Aim of the exercise »
Reproduce each line from the records that holds "panel".

Stored items »
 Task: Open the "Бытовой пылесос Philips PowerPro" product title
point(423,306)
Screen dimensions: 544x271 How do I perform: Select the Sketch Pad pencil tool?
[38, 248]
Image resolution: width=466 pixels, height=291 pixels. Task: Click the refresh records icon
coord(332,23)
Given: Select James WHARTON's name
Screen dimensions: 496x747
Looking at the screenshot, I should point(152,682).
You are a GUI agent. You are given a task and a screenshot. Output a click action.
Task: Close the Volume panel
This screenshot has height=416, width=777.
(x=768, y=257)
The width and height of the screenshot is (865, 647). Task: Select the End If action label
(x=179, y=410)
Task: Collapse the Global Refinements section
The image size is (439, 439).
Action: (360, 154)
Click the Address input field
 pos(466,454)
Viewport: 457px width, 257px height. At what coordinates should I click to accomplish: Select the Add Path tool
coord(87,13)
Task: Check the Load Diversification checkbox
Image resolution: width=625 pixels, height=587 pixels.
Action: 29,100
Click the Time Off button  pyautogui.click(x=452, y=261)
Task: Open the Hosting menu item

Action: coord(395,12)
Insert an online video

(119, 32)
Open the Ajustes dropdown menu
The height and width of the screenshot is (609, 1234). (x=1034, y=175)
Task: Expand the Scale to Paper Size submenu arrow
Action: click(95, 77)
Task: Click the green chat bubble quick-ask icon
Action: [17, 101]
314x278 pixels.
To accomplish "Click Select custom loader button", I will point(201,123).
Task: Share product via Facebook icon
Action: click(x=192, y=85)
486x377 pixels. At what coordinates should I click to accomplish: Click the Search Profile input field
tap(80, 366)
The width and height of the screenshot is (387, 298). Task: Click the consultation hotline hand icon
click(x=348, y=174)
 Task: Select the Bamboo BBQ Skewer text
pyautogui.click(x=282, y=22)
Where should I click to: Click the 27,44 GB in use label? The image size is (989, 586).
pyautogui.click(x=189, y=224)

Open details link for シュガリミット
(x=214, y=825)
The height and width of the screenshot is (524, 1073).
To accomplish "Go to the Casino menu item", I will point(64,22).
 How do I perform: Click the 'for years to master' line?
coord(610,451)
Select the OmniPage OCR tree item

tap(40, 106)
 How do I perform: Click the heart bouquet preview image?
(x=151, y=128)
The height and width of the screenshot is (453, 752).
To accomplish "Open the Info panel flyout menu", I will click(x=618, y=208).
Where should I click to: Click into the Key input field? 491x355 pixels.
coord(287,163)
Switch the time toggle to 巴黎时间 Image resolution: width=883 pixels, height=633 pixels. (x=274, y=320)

Result for this task »
Task: Close the Volume panel
To accomplish "Open the Info panel flyout menu", I will click(x=618, y=208).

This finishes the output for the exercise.